Scottish Budget: Austerity deferred, but not by much and not for long
By Ray Perman, Director
You wonder why they continue to try to get away with it? Any UK Chancellor of the Exchequer delivering his budget speech should know that sleight of hand will be spotted by the Institute of Fiscal Studies before he sits down – and in Scotland we now have an equally vigilant watchdog.
The Fraser of Allander Institute, after a fallow period following the retirement of Professor Brian Ashcroft, has been reinvigorated by the University of Strathclyde. Graeme Roy, previously deputy chief economic adviser to the Scottish Government, has been brought in as director – a gamekeeper turned poacher – and the relentlessly incisive David Eiser has been recruited from Stirling.
Their analysis of the Scottish budget, the first to be delivered by Derek MacKay since he became Finance Secretary last May, exposed a pretty shallow piece of semantics to try to turn a cut in local government funding into an increase in local government services. The forensic dissection of the figures exposed not only how the trick was done, but an element of double counting too – the same £107 million being used to claim a boost to spending on local government services and to the health service.
However, this did not stop Mr MacKay in his interview with Andrew Neil trying to claim that Fraser of Allander supported his interpretation. Clearly either he had not read the Fraser report or he was gambling that Andrew Neil hadn’t read it. Maybe both were true.
Silly tricks aside, what should we make of the budget? Judged as a whole it is extraordinarily cautious. Given the SNP rhetoric on Tory inequality and austerity – and the fact that the Scottish Government does not have to face re-election for another four years – it is surprising that with their first opportunity to make meaningful changes, there are only a few timid tax measures.
On income tax, from next April Scottish taxpayers will start paying the 40% rate slightly sooner than those in England. The top three council tax bands are to be increased, meaning that those living in larger houses will pay more. And there is a cut to non-domestic rates, which will help businesses. Added together the two tax increases will raise around £200 million, while the cut in business rates will take away half of this. Hardly significant in a total budget approaching £30 billion.
The caution may be the consequence of the Scottish Government badly over estimating the yield from property sales taxes. The forecast that £1.8 billion would be generated by increases in Land & Buildings Transaction Tax has had to be cut by around £750 million. Some of the difference can be explained by the Aberdeen housing market, which virtually ground to a halt following the collapse in oil prices, but there is also a suggestion that the increased tax is persuading some people either not to move at all, or to buy cheaper properties.
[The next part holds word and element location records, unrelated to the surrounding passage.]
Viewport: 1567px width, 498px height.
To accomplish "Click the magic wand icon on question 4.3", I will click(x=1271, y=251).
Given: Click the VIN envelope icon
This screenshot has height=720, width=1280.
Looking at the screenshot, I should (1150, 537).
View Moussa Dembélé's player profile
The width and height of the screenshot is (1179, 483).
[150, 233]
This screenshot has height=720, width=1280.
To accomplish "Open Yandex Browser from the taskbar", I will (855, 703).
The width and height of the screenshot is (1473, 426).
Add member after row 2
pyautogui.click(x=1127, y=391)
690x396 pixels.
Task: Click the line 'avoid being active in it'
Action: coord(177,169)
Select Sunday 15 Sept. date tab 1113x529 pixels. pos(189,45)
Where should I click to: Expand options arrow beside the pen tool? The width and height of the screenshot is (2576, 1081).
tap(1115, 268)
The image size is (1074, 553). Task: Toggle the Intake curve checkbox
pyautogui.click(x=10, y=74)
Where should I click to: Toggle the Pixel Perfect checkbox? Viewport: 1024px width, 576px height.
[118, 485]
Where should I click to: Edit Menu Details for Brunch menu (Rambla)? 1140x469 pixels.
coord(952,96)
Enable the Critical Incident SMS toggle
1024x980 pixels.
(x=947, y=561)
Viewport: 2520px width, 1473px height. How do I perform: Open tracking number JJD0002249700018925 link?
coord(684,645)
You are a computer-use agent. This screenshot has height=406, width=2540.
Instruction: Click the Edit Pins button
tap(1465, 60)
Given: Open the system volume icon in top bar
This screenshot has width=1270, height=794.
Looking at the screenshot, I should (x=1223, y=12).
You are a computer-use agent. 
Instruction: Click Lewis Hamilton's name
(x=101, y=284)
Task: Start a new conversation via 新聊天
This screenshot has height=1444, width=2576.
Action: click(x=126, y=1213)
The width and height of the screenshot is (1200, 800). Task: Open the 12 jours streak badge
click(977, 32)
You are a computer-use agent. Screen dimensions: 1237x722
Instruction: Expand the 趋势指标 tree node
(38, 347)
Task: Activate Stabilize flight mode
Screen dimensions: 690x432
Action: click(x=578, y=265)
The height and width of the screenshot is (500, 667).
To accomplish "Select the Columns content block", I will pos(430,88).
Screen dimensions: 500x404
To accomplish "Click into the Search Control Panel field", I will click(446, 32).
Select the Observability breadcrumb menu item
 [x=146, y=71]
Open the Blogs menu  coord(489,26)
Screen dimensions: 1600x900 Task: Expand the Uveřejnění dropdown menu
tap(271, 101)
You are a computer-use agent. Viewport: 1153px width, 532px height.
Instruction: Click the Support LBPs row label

For higher rate taxpayers the two budget tax rises will mean around £600 extra in central and local tax per year. No-one likes paying more, but if you are already paying upwards of £10,000 a year, it is hardly likely to make you move to England.
What the budget does do is continue the Scottish Government’s centralisation policy. The squeeze on local government has been going on for at least eight years, forcing many councils to make deep and unpopular cuts in services and to increase borrowing. They have been forced by the Government to freeze council tax rates and some of the money they have been given has come with strict guidelines on how it is to be spent – on teacher numbers for example.
Next year they are to be allowed to raise council tax rates by up to 3%, but for most this will be insufficient to offset the reduction in their direct funding from central government and restore the cuts they have already made.
Local accountability has been reduced. Central direction has been increased.
The other organisations to suffer repeated lower funding are the enterprise agencies – particularly Scottish Enterprise. Instead the government has been introducing new programmes, such as the Scottish Growth Scheme (advertised as worth £500 million over three years, but in fact loan guarantees, so dependent on demand), extra spending on housing, infrastructure and on broadband. These are all central government initiatives.
These downgrades combined with the review of the enterprise agencies and the announcements that their individual boards are to be replaced by one central oversight body, makes you wonder how much longer they can stay at arm’s length from ministerial control.
The new economic initiatives are all welcome, but are unlikely to make much impression on Scotland’s low productivity and lack of investment. Yet the weak economy remains the Scottish Government’s biggest problem. Growth lags that of the rest of the UK and, as again Fraser of Allander points out, under the Smith Commission changes, lower growth means lower public spending. Home grown austerity may not be far off.